La historia no tiene un gran impacto a nivel narrativo, aunque gana enteros gracias a la recolección de registros de audio y diarios que permiten conocer más sobre las investigaciones de anteriores colonos, aportando información valiosa acerca del lugar en el que nos encontramos. Además, estos documentos ofrecen pistas sobre ubicaciones que podrían esconder descubrimientos interesantes. La exploración, uno de los pilares fundamentales del juego, se ve realmente recompensada gracias a un océano de enorme extensión, muy satisfactorio de recorrer, con biomas bien diferenciados, fauna propia y numerosos objetos coleccionables.
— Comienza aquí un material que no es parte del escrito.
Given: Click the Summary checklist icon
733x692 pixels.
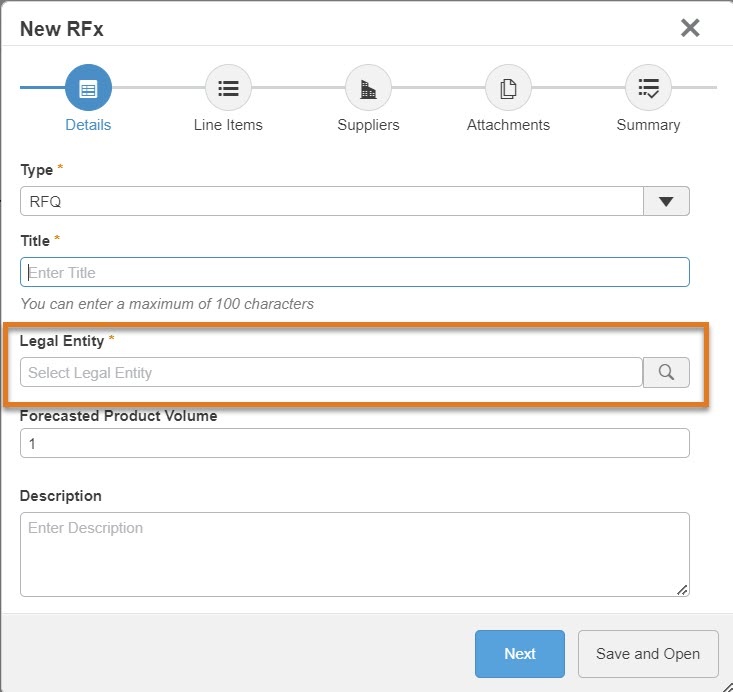Looking at the screenshot, I should pyautogui.click(x=648, y=88).
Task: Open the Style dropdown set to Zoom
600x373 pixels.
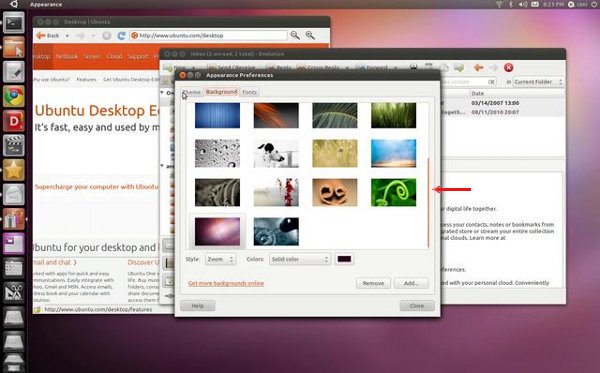Action: [x=220, y=259]
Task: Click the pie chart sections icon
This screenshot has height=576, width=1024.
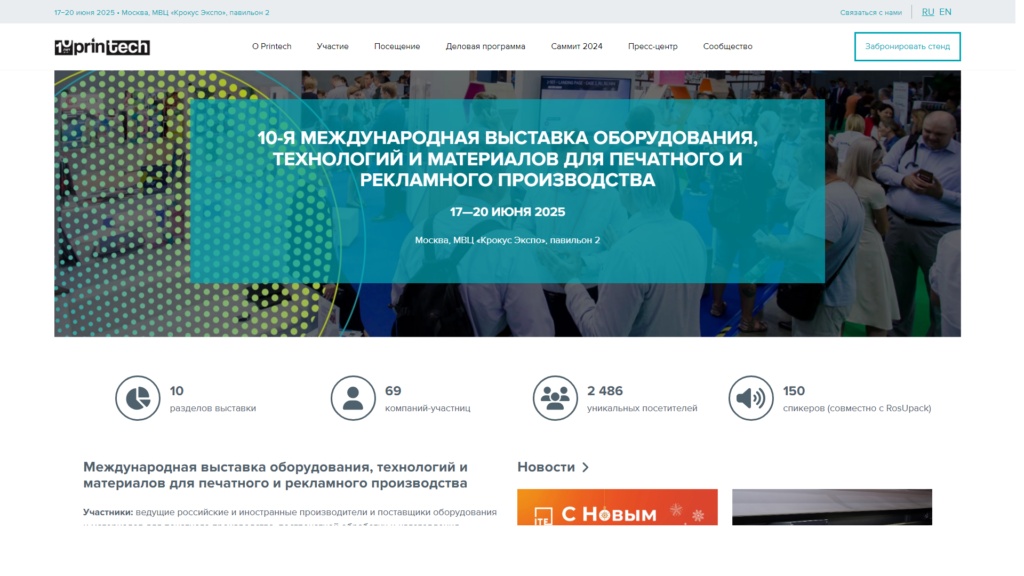Action: [138, 398]
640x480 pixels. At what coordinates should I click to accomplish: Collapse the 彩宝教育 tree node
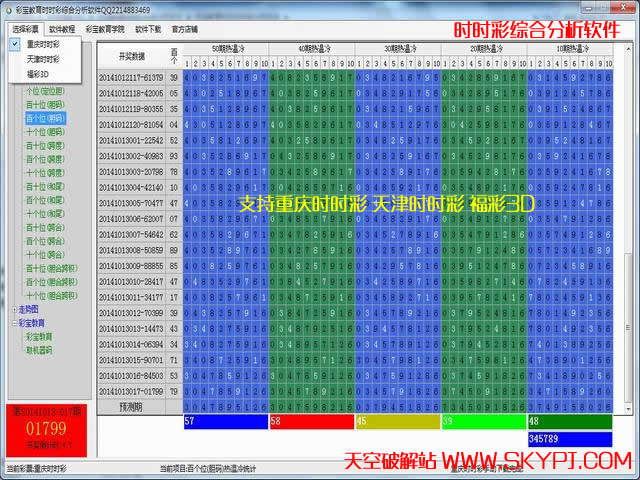(14, 324)
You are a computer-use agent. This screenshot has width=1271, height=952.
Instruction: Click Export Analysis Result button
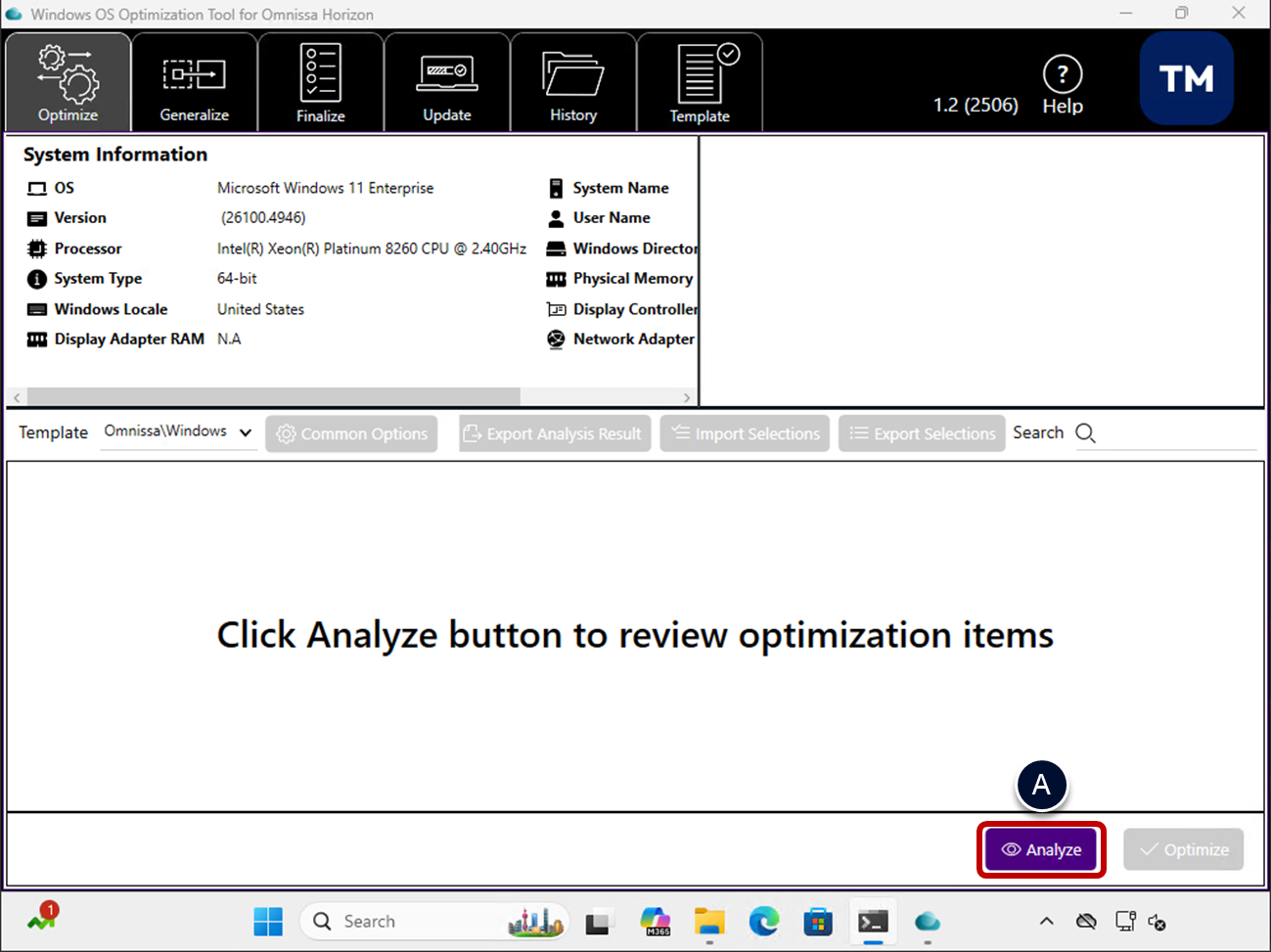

A esto se suma la presencia de criaturas submarinas depredadoras que resultan amenazantes y pueden devolvernos al punto de partida si no actuamos con cautela.

Estas criaturas no atacan de forma automática, pero pueden volverse hostiles si se sienten amenazadas, por lo que será importante respetar su espacio salvo que resulte estrictamente necesario enfrentarse a ellas. Uno de los mejores añadidos del título es el modo cooperativo, una función inédita en la saga que introduce Subnautica 2 y que resulta realmente entretenida, permitiendo coordinarse con otros jugadores, construir bases, fabricar objetos o simplemente disfrutar en compañía de este inmenso y denso océano.
En conclusión
Subnautica 2 es un videojuego que todavía se encuentra dando sus primeros pasos dentro del acceso anticipado. Aunque no está exento de fallos, ya ofrece una gran cantidad de contenido capaz de proporcionar muchas horas de juego y que, previsiblemente, irá creciendo poco a poco. Nos encontramos ante una propuesta muy prometedora a la que convendrá seguir de cerca, especialmente por el contenido y las novedades que llegarán en el futuro para redondear esta experiencia submarina.
*Agradecimientos a Xbox por proporcionar una clave de Xbox Series para realizar estas impresiones en su acceso anticipado.